* [Rows]
● ● ● ● ● ● ●

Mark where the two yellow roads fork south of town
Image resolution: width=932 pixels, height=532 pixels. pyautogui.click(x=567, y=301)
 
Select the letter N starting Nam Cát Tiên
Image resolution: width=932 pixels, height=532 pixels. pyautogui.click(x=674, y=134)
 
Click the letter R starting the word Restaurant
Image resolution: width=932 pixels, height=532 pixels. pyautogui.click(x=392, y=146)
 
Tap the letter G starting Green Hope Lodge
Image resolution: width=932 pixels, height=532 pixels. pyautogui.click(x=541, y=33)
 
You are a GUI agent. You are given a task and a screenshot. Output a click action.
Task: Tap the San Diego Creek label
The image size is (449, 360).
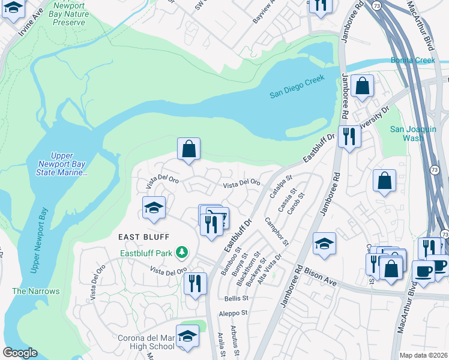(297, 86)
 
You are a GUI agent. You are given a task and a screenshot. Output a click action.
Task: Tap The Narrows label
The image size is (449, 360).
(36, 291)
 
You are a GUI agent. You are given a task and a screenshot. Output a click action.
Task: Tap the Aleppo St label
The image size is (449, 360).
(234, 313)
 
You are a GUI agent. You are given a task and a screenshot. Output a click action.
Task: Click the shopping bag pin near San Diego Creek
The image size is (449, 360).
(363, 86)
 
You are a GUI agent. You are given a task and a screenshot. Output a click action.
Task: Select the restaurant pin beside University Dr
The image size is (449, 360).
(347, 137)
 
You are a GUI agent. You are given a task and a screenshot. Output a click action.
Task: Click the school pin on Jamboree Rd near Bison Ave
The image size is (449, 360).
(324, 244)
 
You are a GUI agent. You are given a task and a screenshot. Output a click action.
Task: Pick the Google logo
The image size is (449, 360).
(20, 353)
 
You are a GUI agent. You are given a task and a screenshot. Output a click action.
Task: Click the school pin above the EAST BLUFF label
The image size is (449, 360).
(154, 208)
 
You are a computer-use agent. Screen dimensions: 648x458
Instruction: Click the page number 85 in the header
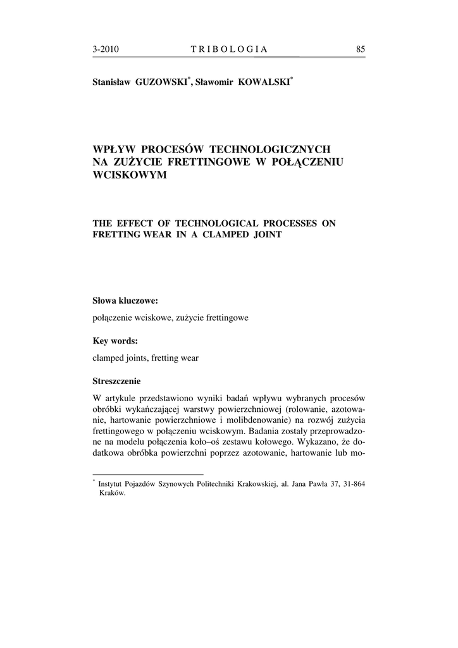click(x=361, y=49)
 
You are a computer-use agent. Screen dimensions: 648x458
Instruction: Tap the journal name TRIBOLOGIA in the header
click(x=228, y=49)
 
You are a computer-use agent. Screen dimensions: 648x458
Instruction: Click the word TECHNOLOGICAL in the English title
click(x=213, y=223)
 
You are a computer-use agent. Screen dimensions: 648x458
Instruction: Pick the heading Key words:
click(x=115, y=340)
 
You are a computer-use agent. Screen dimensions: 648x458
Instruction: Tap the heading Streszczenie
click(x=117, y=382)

● ● ● ● ● ● ●

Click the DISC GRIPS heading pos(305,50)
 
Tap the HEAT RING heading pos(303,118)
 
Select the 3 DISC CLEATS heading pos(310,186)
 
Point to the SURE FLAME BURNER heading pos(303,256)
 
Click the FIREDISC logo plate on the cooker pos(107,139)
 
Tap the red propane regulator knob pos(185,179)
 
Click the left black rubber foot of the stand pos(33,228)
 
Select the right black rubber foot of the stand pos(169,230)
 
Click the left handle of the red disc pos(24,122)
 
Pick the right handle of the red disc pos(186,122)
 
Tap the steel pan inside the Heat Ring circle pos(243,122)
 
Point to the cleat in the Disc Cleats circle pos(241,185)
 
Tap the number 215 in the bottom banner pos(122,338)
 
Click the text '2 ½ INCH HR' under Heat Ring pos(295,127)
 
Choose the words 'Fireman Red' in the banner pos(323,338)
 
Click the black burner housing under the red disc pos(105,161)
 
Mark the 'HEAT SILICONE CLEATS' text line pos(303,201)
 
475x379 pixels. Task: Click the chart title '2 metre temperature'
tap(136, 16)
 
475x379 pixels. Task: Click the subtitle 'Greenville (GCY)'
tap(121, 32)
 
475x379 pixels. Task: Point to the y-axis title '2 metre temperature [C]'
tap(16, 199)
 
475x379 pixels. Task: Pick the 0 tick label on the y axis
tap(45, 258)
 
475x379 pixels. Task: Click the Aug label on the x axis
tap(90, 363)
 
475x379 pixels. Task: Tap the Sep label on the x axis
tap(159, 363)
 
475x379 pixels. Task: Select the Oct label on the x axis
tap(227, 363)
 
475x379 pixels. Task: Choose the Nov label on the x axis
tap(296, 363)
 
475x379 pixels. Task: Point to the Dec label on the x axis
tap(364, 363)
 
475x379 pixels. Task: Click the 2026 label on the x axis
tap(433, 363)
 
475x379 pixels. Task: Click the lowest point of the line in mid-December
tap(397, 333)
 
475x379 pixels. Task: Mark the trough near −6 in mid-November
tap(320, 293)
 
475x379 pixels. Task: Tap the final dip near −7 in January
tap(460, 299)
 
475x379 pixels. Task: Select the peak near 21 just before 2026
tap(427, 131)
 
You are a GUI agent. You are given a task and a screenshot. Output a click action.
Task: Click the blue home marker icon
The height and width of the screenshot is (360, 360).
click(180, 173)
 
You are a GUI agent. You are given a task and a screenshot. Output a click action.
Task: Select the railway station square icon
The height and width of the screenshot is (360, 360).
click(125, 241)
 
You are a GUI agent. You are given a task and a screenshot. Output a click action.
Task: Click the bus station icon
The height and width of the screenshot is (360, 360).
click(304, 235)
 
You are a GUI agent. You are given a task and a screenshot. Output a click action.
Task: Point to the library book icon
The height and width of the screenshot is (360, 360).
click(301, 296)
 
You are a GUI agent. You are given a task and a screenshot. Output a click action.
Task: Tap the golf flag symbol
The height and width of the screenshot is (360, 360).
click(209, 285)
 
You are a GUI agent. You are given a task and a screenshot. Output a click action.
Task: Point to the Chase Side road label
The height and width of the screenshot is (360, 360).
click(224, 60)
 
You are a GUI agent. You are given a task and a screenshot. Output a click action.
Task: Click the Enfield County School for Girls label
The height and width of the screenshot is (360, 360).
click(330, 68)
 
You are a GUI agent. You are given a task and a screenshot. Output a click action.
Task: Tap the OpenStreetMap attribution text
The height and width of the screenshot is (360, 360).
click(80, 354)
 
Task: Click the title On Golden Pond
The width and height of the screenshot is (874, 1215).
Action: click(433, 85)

● ● ● ● ● ● ●

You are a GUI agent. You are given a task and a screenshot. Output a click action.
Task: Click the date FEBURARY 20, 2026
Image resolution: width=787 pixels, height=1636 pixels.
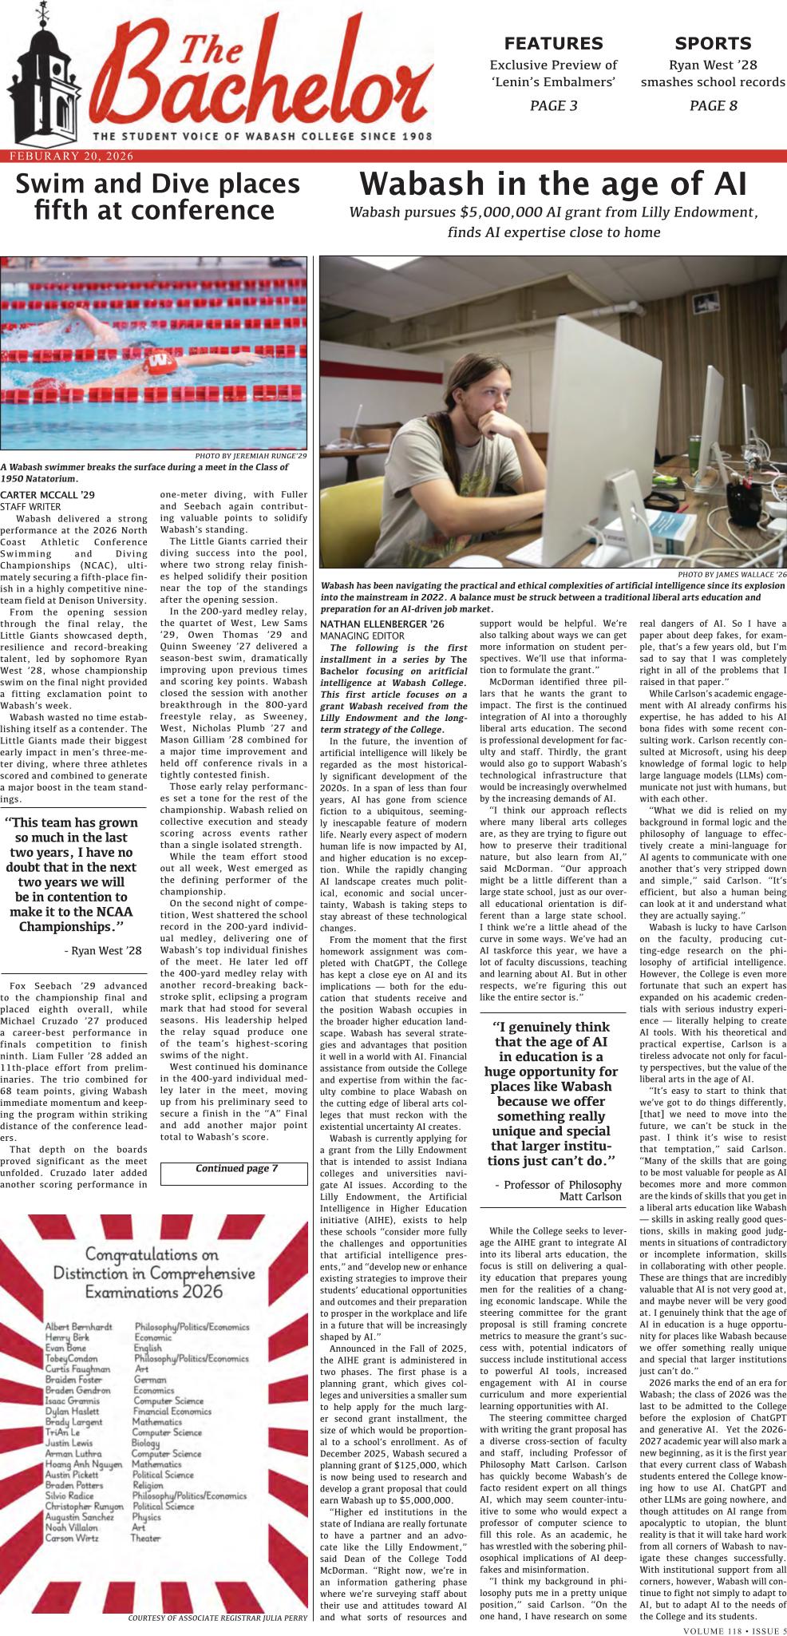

● ● ● ● ● ● ●

* [Challenge] Find each line in the records above that contains the word "logo" and copy those lines out in full. Case matters.

* [Output]
Task: Pick the Google logo
Click the FIREDISC logo plate on the cooker pos(107,139)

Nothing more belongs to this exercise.